How to ensure the consistency of ceph IO under error condition 07/06 Update SLTechnology News&Howtos

How to ensure the consistency of ceph IO under error condition

2025-07-06 Update From: SLTechnology News&Howtos shulou NAV: SLTechnology News&Howtos > Servers >

Shulou(Shulou.com)05/31 Report--

This article will explain in detail how to ensure the consistency of ceph IO under error conditions. The editor thinks it is very practical, so I share it with you as a reference. I hope you can get something after reading this article.

Recently, we have studied how to ensure the consistency of ceph IO in the event of an error. The code is based on the hammer0.94.5 version. Build a cluster, including three OSD, osd.0 osd.1 osd.2.

Send an IO write operation from the client. 0 is primary and osd1/2 is replica. Suppose osd.2 is due to a network or hard disk failure, or the software bug is down. At this time, osd0 has finished writing locally, received a copy of osd.1 to write ack, and is still waiting for a copy of osd.2 to write ack. After waiting for the longest osd_heartbeat_grace, which defaults to 20 seconds, the heartbeat mechanism will be used to report to monitor that the osd is dead. At this point, the cluster will enter the peering, and in the case of peering, the affected pg,io will be occupied by block. At this point, take a closer look at how osd.0, as a primay, handles the write operation A. Before peering, osd0 calls void ReplicatedPG::on_change () and further calls apply_and_flush_repops ()

Apply_and_flush_repops () will requeue operation An into op_wq.

After waiting for the pg peering to complete, the pg to which the An operation belongs becomes the active state, IO continues, and do_op continues to process the IO queue, including the An operation of requeue.
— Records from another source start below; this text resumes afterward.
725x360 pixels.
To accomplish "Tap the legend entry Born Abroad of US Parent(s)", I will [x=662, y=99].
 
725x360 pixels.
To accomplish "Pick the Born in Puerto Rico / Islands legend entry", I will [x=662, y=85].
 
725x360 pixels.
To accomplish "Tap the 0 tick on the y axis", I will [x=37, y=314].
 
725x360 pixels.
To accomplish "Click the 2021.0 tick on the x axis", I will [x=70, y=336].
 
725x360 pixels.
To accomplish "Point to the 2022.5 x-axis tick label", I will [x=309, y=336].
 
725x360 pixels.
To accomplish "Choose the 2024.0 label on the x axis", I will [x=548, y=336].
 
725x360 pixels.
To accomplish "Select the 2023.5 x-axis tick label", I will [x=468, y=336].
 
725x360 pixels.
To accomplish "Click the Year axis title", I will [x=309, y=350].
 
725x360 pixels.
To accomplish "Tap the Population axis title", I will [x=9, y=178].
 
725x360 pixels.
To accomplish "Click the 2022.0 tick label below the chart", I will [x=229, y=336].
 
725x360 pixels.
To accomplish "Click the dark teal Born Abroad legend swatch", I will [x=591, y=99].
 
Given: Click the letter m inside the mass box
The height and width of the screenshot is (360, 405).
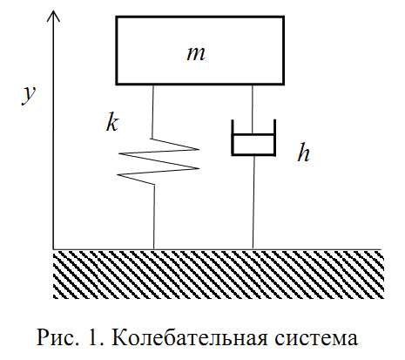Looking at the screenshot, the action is point(196,54).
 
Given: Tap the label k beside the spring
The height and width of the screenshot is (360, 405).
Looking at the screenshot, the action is point(112,123).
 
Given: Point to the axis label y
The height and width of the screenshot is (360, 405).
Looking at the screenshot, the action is point(29,95).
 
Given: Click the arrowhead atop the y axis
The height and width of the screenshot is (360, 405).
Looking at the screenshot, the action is point(53,17).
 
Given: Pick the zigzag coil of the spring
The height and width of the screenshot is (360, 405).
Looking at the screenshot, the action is point(159,161).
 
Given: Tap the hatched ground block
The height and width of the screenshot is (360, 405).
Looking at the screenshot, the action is point(219,275).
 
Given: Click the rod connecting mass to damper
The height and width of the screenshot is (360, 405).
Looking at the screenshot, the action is point(253,110).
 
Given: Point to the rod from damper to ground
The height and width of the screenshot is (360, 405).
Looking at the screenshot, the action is point(253,202).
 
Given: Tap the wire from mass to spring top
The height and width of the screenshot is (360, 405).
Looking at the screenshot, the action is point(152,112).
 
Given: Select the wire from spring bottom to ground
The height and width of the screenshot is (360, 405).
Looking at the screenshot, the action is point(154,217).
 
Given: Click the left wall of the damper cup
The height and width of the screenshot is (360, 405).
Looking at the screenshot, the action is point(233,137).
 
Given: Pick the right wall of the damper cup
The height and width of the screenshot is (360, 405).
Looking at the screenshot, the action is point(274,137).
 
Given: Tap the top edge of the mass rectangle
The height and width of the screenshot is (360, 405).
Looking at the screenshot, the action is point(200,17).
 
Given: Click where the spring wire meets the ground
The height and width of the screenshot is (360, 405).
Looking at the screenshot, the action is point(154,249).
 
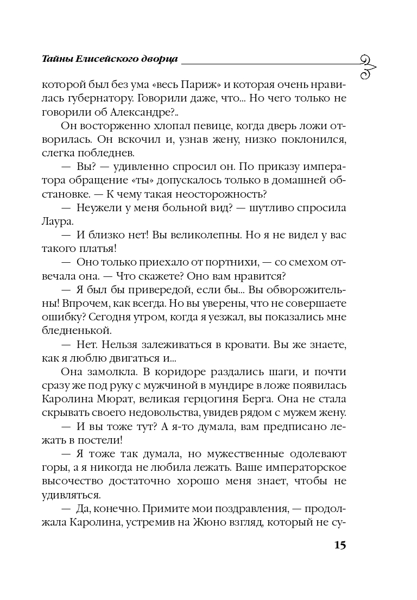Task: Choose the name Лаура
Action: pyautogui.click(x=55, y=223)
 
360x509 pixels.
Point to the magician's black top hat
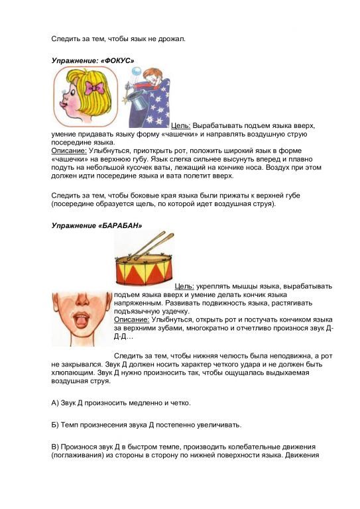point(139,99)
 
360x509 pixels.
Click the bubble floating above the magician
point(135,70)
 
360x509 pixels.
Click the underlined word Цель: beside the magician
point(181,125)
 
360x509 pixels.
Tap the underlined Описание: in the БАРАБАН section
point(131,319)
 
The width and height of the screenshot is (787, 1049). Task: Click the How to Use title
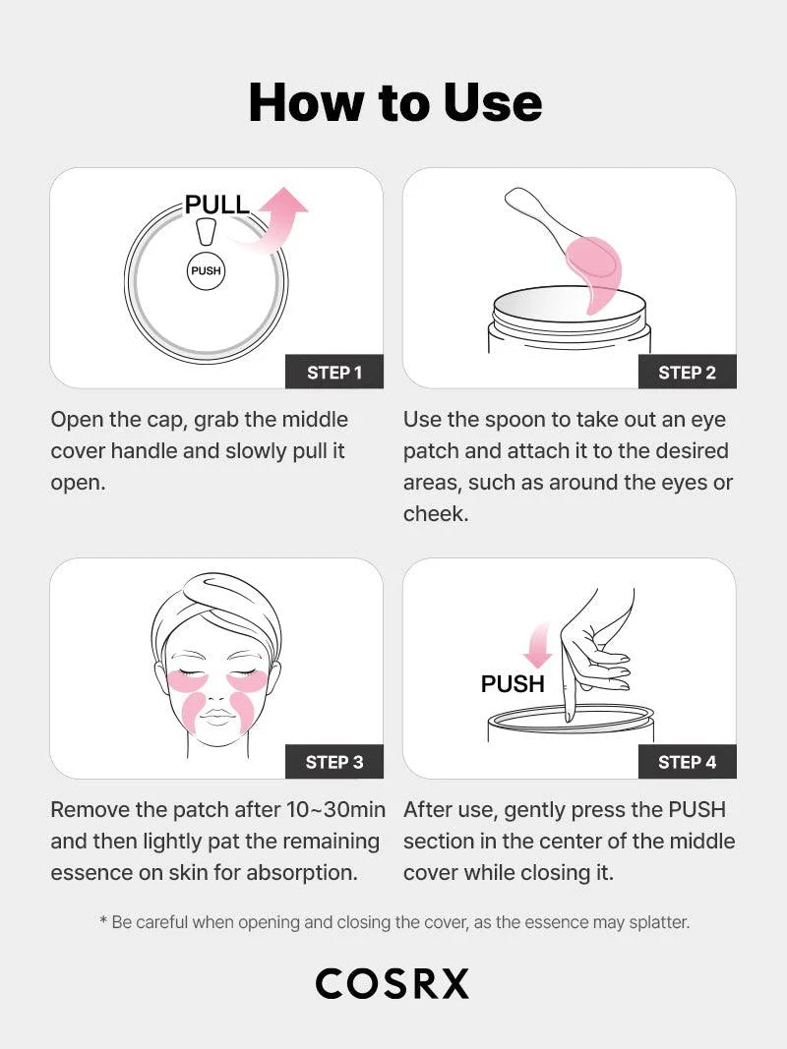(394, 102)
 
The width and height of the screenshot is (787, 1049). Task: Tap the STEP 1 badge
(333, 372)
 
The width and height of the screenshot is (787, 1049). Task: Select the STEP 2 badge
(687, 372)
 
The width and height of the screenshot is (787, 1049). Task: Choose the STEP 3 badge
(333, 762)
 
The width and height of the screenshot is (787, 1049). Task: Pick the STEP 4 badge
(687, 762)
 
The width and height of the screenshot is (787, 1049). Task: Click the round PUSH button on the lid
(206, 270)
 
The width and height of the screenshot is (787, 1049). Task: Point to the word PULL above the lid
(217, 205)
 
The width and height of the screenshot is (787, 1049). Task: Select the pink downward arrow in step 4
(537, 647)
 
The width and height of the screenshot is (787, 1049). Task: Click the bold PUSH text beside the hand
(513, 683)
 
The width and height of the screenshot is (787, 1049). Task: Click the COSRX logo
(393, 983)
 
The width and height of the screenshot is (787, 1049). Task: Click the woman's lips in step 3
(217, 716)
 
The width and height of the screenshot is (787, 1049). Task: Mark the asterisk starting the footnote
(103, 922)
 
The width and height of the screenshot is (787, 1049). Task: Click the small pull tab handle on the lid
(206, 232)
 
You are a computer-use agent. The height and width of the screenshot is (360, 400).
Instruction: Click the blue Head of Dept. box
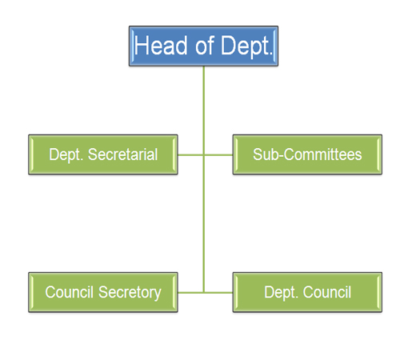click(203, 46)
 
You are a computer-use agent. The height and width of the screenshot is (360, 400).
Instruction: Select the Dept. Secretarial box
click(103, 154)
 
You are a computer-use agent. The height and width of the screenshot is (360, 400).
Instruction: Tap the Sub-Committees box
click(307, 154)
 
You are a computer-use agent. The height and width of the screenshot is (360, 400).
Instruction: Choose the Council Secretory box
click(103, 292)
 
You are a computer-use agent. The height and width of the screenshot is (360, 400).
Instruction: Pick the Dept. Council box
click(307, 292)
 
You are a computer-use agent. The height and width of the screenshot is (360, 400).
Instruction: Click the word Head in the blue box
click(161, 46)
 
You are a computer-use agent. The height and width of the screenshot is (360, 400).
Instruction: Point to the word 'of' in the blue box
click(205, 46)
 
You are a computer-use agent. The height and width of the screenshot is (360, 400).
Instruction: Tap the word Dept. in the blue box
click(246, 46)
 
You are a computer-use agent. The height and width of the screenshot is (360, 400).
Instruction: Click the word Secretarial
click(122, 154)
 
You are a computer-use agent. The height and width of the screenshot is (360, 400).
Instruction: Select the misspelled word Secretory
click(130, 293)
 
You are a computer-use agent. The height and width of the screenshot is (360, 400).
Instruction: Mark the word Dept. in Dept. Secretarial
click(66, 155)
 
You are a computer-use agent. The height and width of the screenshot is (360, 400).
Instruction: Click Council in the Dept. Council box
click(327, 292)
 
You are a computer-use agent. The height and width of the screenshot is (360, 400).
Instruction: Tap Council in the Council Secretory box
click(70, 292)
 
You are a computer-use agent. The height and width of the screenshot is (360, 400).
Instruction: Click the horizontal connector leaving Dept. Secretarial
click(190, 154)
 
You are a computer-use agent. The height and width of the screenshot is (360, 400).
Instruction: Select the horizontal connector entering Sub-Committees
click(218, 154)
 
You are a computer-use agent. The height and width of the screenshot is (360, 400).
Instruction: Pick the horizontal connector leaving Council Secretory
click(190, 293)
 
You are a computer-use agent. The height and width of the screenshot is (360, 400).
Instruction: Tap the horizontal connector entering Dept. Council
click(218, 293)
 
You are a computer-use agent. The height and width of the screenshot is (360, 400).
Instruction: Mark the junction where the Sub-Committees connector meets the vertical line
click(204, 154)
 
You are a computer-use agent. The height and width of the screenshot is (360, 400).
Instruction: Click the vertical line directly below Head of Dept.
click(204, 179)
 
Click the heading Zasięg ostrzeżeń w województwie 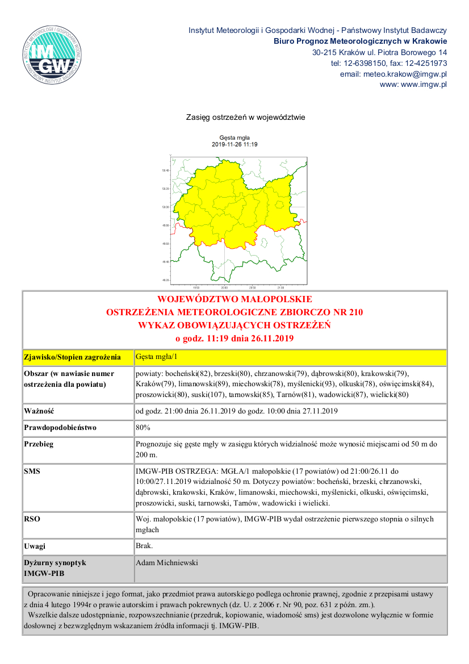246,118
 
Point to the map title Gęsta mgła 235,137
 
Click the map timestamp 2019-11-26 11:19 235,144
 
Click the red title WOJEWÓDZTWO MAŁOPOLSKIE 235,299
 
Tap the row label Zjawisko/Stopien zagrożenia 72,358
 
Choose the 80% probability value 143,427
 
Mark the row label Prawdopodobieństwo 60,427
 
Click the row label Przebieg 39,444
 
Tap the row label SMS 32,471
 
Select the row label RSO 32,519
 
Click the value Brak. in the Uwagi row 144,546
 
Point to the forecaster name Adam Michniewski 167,563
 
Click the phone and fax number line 389,63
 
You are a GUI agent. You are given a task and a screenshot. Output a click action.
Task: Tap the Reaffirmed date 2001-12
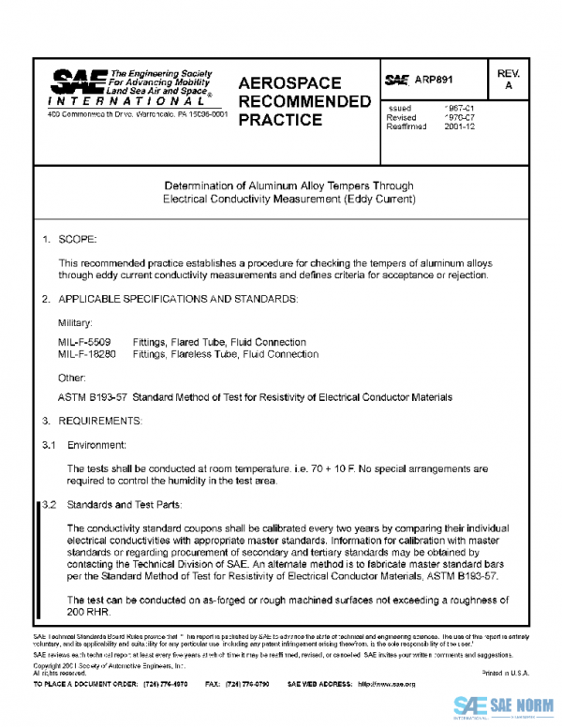point(459,126)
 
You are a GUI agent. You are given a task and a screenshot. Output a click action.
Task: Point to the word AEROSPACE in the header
point(289,83)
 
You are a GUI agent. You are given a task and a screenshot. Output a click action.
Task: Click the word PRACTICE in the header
point(281,120)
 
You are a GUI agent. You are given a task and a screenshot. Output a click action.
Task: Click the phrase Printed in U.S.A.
point(505,673)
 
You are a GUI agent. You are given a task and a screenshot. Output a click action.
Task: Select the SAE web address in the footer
point(386,685)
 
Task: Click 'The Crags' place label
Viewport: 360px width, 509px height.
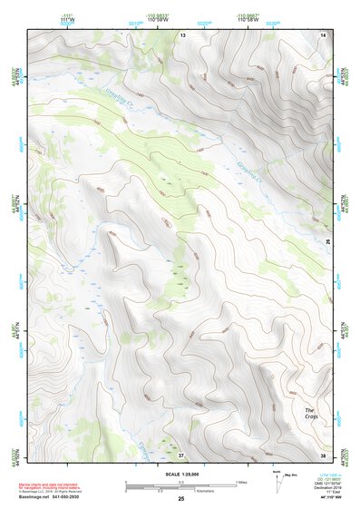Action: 309,414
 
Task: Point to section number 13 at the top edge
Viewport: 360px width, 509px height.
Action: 181,34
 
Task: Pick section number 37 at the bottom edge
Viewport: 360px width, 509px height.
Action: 181,454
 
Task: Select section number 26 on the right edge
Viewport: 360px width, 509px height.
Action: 327,240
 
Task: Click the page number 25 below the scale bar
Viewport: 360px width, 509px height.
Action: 180,499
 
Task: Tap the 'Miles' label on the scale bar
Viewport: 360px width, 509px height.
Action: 240,482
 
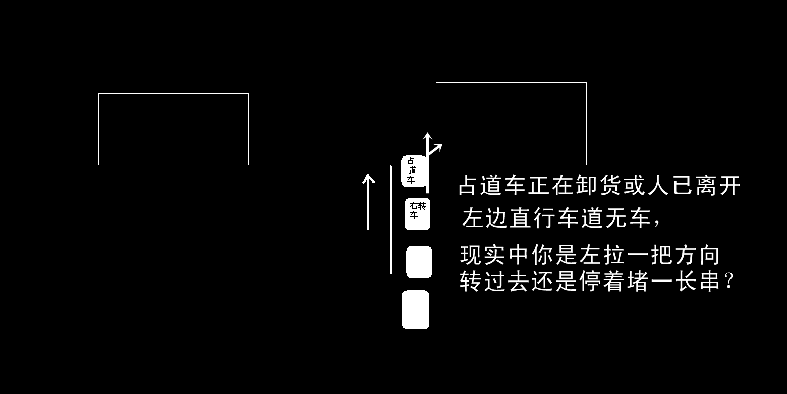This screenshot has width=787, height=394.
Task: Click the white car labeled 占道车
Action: [414, 171]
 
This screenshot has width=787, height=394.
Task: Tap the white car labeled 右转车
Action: [418, 214]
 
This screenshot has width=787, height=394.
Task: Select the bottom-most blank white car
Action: [415, 309]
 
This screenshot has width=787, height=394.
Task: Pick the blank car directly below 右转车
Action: [419, 262]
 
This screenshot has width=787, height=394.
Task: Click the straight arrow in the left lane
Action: [368, 202]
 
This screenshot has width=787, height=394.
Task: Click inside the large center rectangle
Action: [342, 86]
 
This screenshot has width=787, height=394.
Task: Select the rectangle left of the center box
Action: [173, 129]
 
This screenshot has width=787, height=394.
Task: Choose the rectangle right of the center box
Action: [511, 124]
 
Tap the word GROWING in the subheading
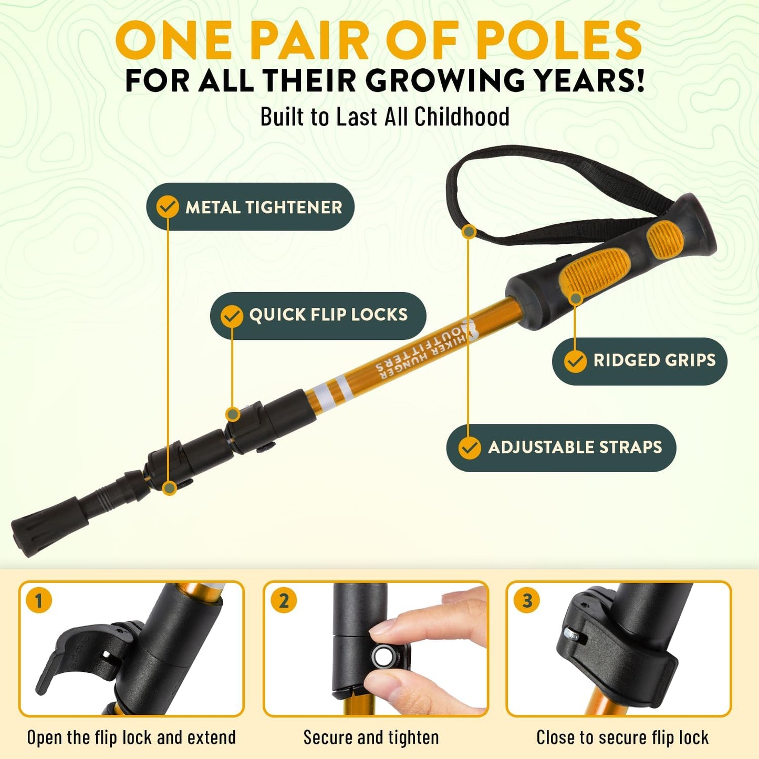(444, 80)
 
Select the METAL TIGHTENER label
(263, 207)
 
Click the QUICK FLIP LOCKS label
(328, 315)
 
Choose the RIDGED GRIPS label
(654, 360)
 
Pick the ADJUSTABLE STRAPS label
(575, 447)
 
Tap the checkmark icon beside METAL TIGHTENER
(168, 207)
Do_op will query pglog and find that Operation An is actually a dup operation and can be returned directly to client.

For both osd, such as osd.1/osd.2, primary will still operate requeue A, but if pg min_size is 2, only primay osd is online at this time, which is smaller than min_size.

Therefore, when the peering is completed, the IO will also be occupied by the block and wait for the data to be restored to more than min_size before the IO will continue.

Similarly, if you hang up primary osd.0, there are two cases. One is that osd.0 hangs first, and then client sends An operation, and the client side will wait for a while. After peering completes and client gets the updated osdmap, resend the request, wondering that the remaining IO processing is the same as normal.

The second is that client has sent the request to primary osd.0, osd.0 has also sent the copy write operation to osd.1 and osd.2, and then osd.0 has failed. Also wait until the heartbeat detects osd.0 hanging, and then peering. Osd.1 will also have the action of equeue, waiting for peering to complete, assuming that osd.1 becomes primary, then the logic is the same as the previous primary osd.0 action.

This is the end of this article on "how to ensure the consistency of ceph IO in error situations". I hope the above content can be of some help to you, so that you can learn more knowledge. if you think the article is good, please share it for more people to see.

Welcome to subscribe "Shulou Technology Information " to get latest news, interesting things and hot topics in the IT industry, and controls the hottest and latest Internet news, technology news and IT industry trends.

*The comments in the above article only represent the author's personal views and do not represent the views and positions of this website. If you have more insights, please feel free to contribute and share.